I’ve always been fascinated by the phenomenon of very high IQ people believing utter nonsense. We have been indoctrinated to think that smart people not only believe the right things, they never indulge in crazy fads or nutty politics. The former is obviously the important part of the proselytizing we hear from our rulers. Only dumb or evil people question the Progressive theology. Even putting that aside, most people assume smart people are too smart to fall for crazy ideas, conspiracy theories and so forth.
Way back in my youth I was dating a gal who had a brilliant uncle. The guy worked for NASA and had a PhD in physics. He started out from a working class family and went through college on scholarships and a love of mathematics. He was also very well read in a variety of subjects, which is unusual for math guys. He was also a communist. Every conversation would eventually lead to him ranting and raving about private property and the abuse of the poor by the rich. It was strange hearing a smart guy celebrate Marxism.
Of course, lots of very smart people were communists in the last century. I took a graduate class from a guy who was a Marxist believer. The class was on Marxism, so it worked out pretty well, but it was strange hearing an otherwise smart guy talk reverently about the worker’s paradise. The Cold War was still going so it was even more jarring, especially since he had traveled to the Soviet Bloc. All these years later I wonder how he managed to square what he saw in his travels with what he sincerely believed.
Anyway, I’ve become a fan of Tyler Cowen’s blog Marginal Revolution, mostly because it is that strange conflict of smart people not seeing the obvious.. He appears to do most of the posting, but maybe he has graduate students doing the work. Even though he is in the pseudoscience of economics, he does have a broad range of interests. Being a libertarian economics professor living off the public dime leaves a lot of time to be curious about stuff. Funny how all of the big foot libertarians tend to live off the sweat of others.
Anyway, this post caught my eye today. The first thing was the reference to left-wing blogger Matt Yglesias. I continue to marvel at his ability to fool people into thinking he is smart and interesting. Signalling on the Left is a highly developed part of how they reinforce their faith in Progressivism. Lefties put on the smart, smug guy outfit signalling that they are super smart. Then they go about repeating all the approved bits of the catechism, but with a cheeky twist. Everyone feels good about being in the faith.

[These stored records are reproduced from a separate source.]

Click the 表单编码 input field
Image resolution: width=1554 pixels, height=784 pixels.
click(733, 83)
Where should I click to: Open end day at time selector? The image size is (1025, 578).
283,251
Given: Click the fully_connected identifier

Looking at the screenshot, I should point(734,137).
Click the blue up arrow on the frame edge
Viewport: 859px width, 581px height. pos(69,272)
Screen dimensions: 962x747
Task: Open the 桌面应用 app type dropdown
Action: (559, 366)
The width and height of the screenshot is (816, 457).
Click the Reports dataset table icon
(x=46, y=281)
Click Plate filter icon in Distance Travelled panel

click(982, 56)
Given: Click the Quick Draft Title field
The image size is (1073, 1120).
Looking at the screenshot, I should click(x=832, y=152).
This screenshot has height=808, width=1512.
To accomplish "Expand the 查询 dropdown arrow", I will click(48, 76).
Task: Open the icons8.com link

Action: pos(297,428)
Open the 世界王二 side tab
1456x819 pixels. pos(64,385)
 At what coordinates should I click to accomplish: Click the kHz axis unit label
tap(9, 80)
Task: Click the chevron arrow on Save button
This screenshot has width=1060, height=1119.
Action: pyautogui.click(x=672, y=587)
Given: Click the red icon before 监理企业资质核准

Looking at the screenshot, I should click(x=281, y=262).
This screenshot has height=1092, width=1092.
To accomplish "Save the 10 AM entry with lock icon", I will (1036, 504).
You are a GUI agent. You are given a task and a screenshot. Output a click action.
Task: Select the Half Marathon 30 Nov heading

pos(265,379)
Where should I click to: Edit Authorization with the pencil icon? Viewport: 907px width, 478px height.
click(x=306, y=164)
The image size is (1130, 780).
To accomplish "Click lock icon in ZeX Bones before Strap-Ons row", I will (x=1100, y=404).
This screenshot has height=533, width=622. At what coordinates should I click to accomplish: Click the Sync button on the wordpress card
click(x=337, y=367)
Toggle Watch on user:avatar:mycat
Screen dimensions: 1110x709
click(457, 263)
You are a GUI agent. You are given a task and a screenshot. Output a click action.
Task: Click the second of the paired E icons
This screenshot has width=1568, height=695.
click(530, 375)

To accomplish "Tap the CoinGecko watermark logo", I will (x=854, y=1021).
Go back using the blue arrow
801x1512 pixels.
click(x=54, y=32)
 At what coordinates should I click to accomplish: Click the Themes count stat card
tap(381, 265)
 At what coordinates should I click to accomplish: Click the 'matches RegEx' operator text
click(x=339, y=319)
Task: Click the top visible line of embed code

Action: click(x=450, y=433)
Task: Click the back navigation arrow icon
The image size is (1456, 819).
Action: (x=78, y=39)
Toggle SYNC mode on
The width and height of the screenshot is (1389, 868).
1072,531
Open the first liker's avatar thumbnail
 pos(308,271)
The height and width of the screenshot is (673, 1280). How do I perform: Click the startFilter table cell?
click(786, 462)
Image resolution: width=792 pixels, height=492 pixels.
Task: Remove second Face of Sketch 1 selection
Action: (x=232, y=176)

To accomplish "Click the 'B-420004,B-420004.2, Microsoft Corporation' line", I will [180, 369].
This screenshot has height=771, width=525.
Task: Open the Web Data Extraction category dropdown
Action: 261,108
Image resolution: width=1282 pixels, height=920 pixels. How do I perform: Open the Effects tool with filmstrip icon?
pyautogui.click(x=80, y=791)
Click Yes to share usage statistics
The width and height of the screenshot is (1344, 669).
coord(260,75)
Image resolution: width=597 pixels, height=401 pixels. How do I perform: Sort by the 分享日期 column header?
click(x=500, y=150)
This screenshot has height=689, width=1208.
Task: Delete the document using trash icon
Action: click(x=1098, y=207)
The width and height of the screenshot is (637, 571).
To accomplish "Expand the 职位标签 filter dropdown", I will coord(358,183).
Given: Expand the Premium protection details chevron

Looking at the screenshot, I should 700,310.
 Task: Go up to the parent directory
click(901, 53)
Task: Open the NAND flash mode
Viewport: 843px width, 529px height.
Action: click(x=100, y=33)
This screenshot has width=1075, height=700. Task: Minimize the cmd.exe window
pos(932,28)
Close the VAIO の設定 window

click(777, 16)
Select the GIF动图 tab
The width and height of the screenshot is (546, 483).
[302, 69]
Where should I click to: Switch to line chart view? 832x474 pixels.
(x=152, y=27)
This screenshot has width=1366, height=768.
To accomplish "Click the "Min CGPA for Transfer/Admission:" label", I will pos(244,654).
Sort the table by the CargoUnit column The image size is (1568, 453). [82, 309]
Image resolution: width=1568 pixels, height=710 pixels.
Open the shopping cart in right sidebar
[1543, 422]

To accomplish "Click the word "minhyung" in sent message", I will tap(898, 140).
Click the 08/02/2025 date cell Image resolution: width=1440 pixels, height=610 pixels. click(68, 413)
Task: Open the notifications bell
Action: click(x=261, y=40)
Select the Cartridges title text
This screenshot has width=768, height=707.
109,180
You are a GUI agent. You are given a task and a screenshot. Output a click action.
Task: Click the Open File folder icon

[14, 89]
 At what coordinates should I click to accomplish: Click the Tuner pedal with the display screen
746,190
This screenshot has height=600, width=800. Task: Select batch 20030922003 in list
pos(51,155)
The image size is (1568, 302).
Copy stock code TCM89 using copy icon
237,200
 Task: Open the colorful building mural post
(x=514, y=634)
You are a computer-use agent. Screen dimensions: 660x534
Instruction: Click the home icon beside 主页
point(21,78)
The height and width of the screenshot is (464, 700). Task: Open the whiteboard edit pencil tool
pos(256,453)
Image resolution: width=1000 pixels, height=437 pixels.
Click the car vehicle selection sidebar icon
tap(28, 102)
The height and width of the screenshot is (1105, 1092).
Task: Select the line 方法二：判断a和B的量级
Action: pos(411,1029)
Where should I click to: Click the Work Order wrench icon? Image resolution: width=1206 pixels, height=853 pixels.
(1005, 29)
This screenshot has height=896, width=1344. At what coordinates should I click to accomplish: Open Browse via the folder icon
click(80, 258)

A good example of it is the liberal blockhead Janeane Garofalo. She is as dumb as a goldfish, but she has been trained to play make believe on screen. She kits herself in the bohemian outfit, pretends to be smart, while repeating whatever she heard from the TV clown Jon Stewart. Of course, Steward is another great example of the mediocre mind spouting conventional liberal lines in a highly choreographed manner intended to cast him as brilliant. Maybe Yglesias is just doing a form of this that is lost on me.
Anyway, what go me posting about this is how Alex Tabarrok, the other half of the Marginal Revolution blog, starts out great, quickly summarizing that Yglesias post and then his own position on the topic. Then in the last paragraph he veers into the madness of climate change and the need to placate the sky gods. I admit I have a strong bias against the topic of climate change. It’s pretty much just neo-pagan nonsense that fills a spiritual hole for people who fancy themselves as the intellectual elite of the West
That’s the thing. Tabarrok seems like a smart guy, maybe not a genius or even brilliant, but certainly smart enough to be a tad skeptical of climate change. Instead, he is eager to show how deeply he believes in it. It raises the question as to why he, and other above average intellects, feel like they need to repeat this stuff. Maybe it is social pressure or maybe it professional concerns. Politics in the academy can be nasty. Still, simply ignoring this stuff and sticking to safe topics would seem like the better option.
Belief, of course, plays a big role in this stuff. The communist physicist I knew in my youth was not a religious buy, as communism was his religion. For many modern academics, the sub-cultures within Progressivism fill the role of religion for them. Belief is one of those hard to quantify traits in humanity that drives much of what we do. It plays a huge role in social status, which in turn means it plays a role in reproductive fitness. Being seen as pious has always been and important part of establishing social status in settled society.
This is a long way to go to juts point out that smart people often believe nutty things, but it is something that cannot be said enough. People can be wrong and be smart. Even smart people get things wrong. At the same time, even brilliant people need to believe in something and often they believe in crazy stuff. It may be that the lack of a formal, retrained religion for the elites results in smart people searching around for something to fill the void and landing on kooky new age fads and destructive civic religions.